• WHAT THE TASK REQUIRES: Starting at the line with "[Lluvias de intensidad" and going on through the line with "[Advertisement] (1150, 1179)", reproduce each line in the records below exactly and nothing more.

• SUPPLIED INFORMATION:
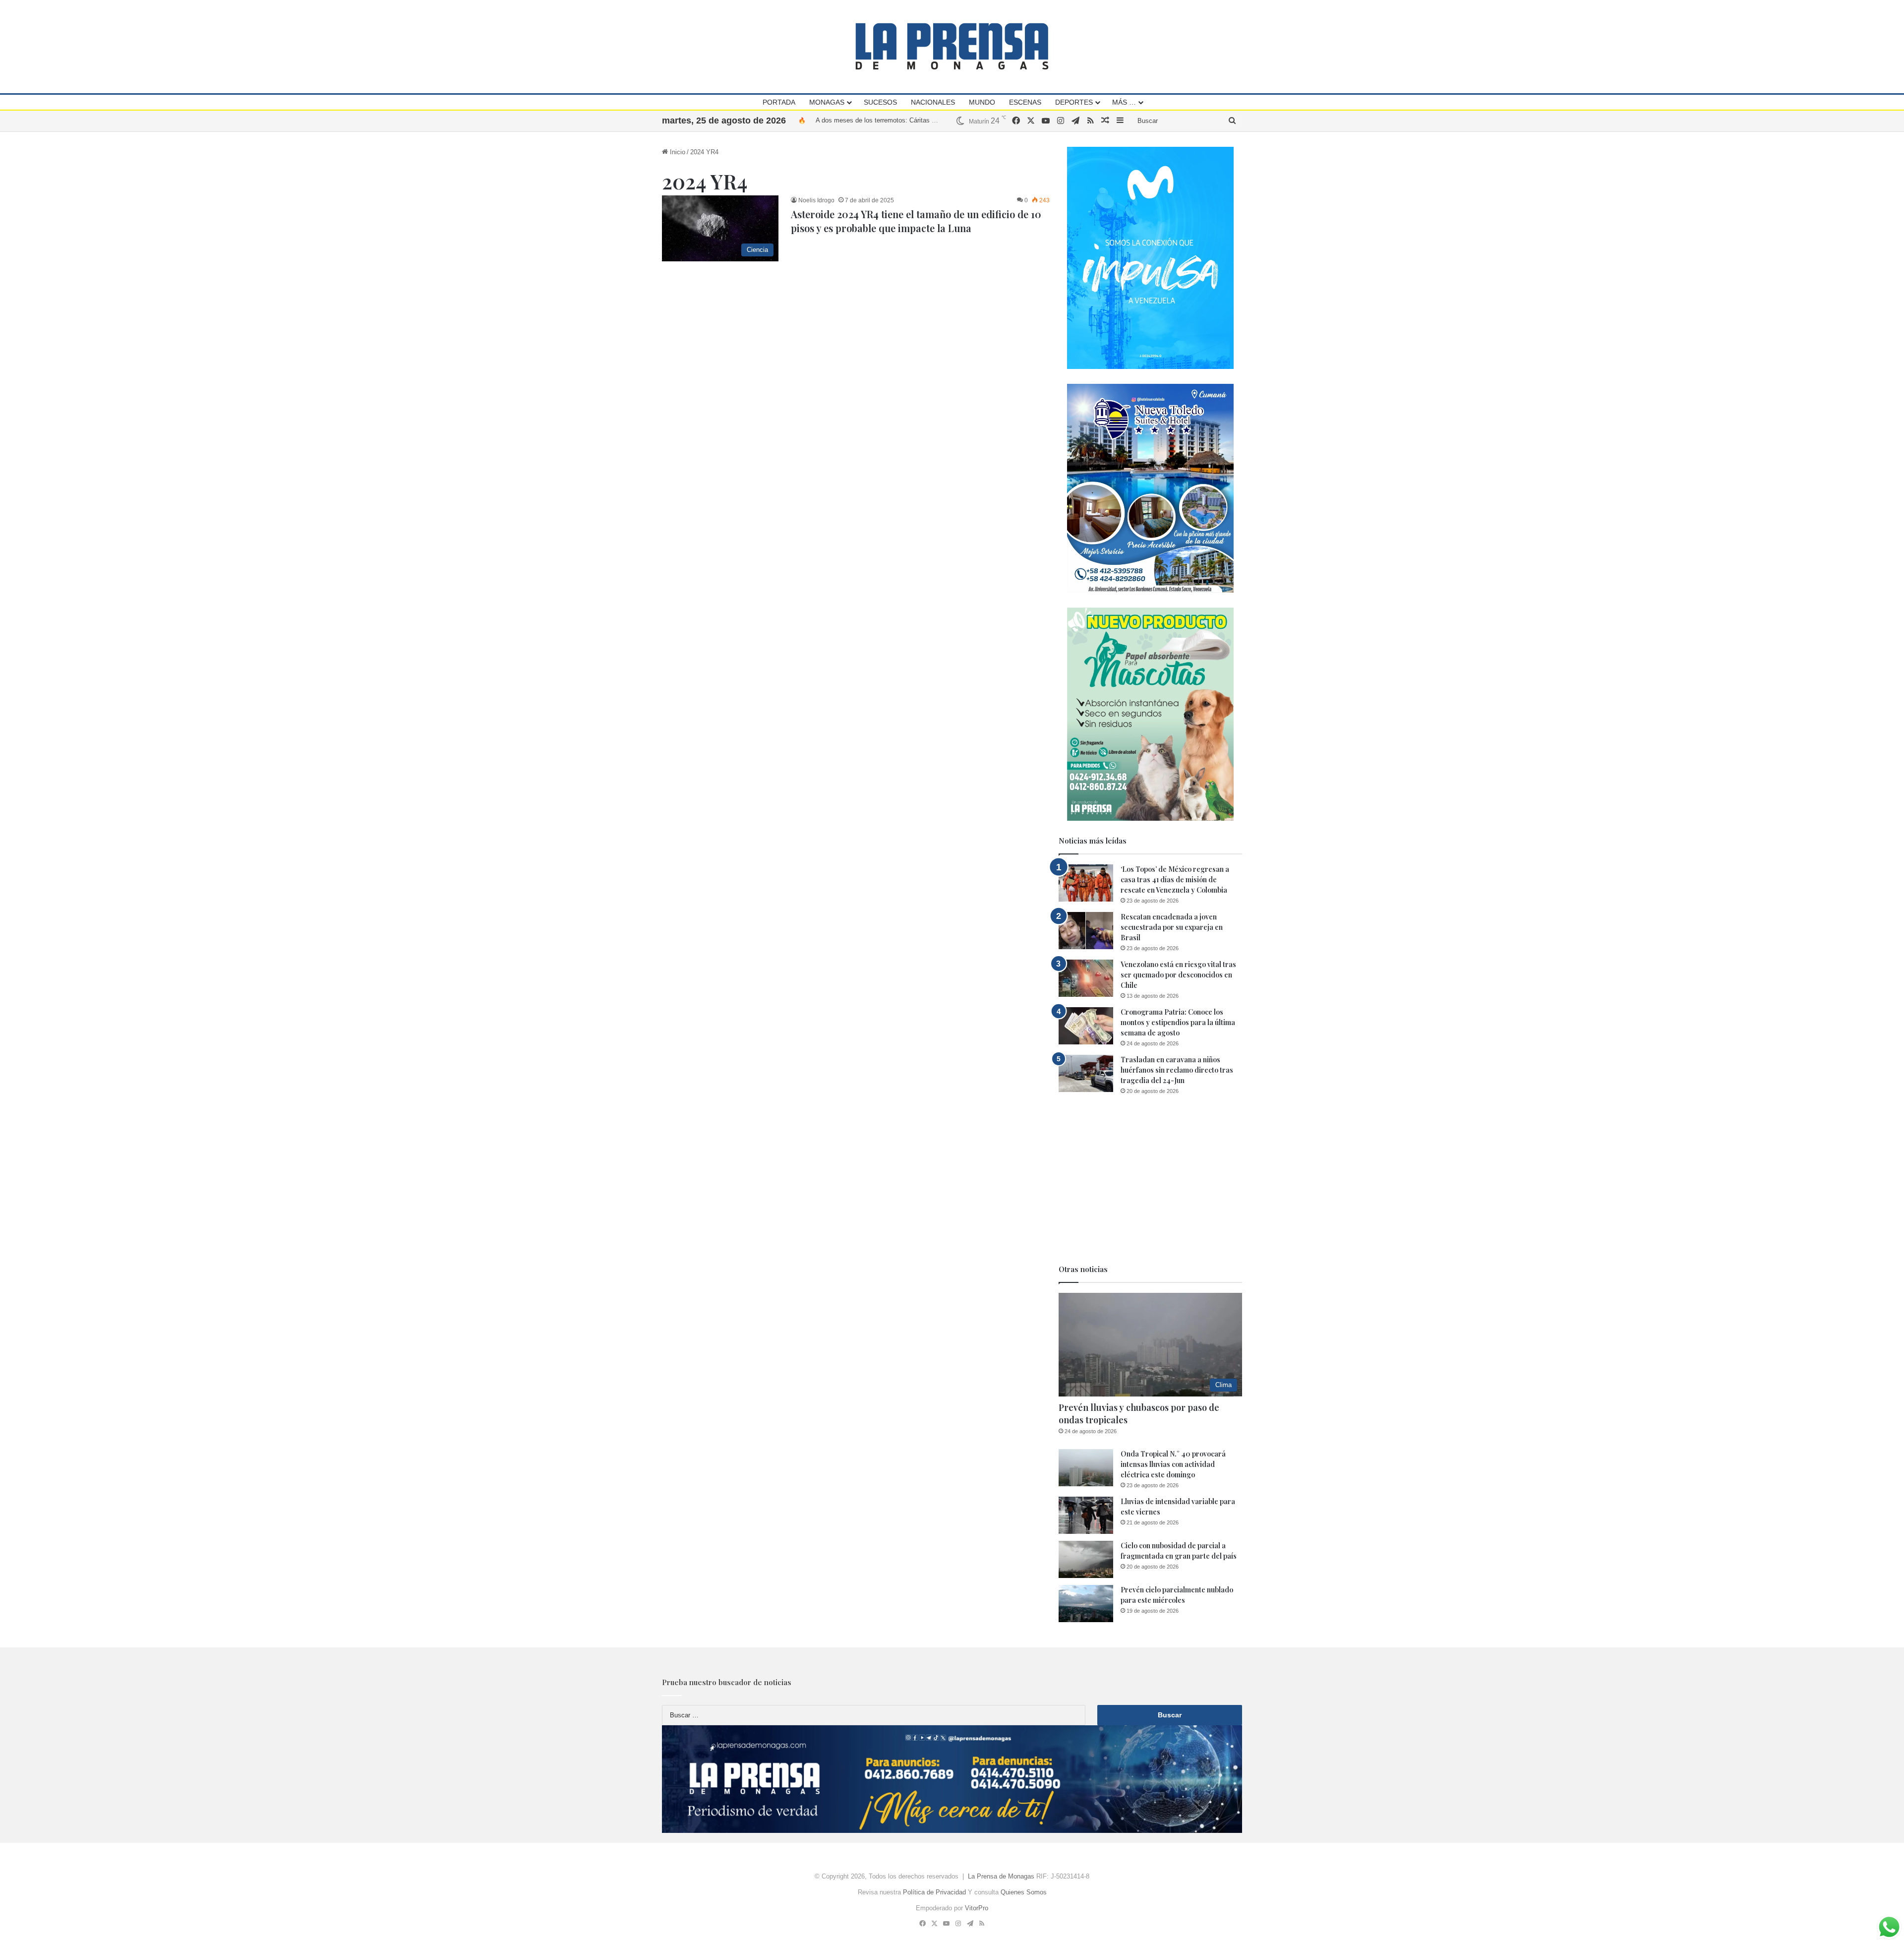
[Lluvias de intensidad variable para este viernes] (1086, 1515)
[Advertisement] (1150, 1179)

==

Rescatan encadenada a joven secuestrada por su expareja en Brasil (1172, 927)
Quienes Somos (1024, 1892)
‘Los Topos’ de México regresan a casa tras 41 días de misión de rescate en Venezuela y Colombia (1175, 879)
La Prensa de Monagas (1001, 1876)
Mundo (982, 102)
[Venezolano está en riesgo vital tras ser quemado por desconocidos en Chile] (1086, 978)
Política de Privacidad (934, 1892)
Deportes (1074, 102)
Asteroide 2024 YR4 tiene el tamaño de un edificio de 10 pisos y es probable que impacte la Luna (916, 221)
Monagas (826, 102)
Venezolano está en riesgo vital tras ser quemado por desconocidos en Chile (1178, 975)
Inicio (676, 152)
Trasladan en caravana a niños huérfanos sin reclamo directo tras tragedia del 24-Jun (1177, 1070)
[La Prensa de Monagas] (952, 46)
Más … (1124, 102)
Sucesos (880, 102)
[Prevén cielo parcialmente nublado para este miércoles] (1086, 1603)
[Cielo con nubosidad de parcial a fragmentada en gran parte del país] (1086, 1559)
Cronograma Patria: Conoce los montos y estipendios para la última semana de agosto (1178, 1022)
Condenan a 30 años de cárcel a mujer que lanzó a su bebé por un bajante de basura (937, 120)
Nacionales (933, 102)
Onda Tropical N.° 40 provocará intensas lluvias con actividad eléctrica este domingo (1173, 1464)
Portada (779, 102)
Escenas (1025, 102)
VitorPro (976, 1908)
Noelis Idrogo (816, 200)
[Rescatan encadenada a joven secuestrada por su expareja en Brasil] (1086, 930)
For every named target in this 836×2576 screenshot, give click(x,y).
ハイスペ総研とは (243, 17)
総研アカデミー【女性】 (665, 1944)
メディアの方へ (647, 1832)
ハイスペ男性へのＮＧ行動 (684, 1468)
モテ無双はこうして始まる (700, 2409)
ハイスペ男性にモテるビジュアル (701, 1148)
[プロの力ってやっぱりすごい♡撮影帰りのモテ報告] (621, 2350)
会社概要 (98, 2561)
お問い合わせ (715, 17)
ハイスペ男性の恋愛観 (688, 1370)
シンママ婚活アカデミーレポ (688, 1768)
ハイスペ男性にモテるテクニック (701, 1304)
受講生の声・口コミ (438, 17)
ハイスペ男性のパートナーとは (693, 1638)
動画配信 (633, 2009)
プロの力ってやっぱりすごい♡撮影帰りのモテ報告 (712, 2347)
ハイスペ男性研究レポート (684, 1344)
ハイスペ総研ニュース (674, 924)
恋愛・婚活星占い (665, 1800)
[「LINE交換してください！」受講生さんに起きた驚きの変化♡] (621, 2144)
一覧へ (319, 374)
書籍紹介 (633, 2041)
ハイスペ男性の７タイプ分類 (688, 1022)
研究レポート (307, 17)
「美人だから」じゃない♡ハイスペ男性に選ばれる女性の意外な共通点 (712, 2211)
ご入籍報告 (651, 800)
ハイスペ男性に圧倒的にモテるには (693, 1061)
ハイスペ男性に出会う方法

• SOLUTION TO THIS EXERCISE:
[Lluvias de intensidad variable para este viernes] (1086, 1515)
[Advertisement] (1150, 1179)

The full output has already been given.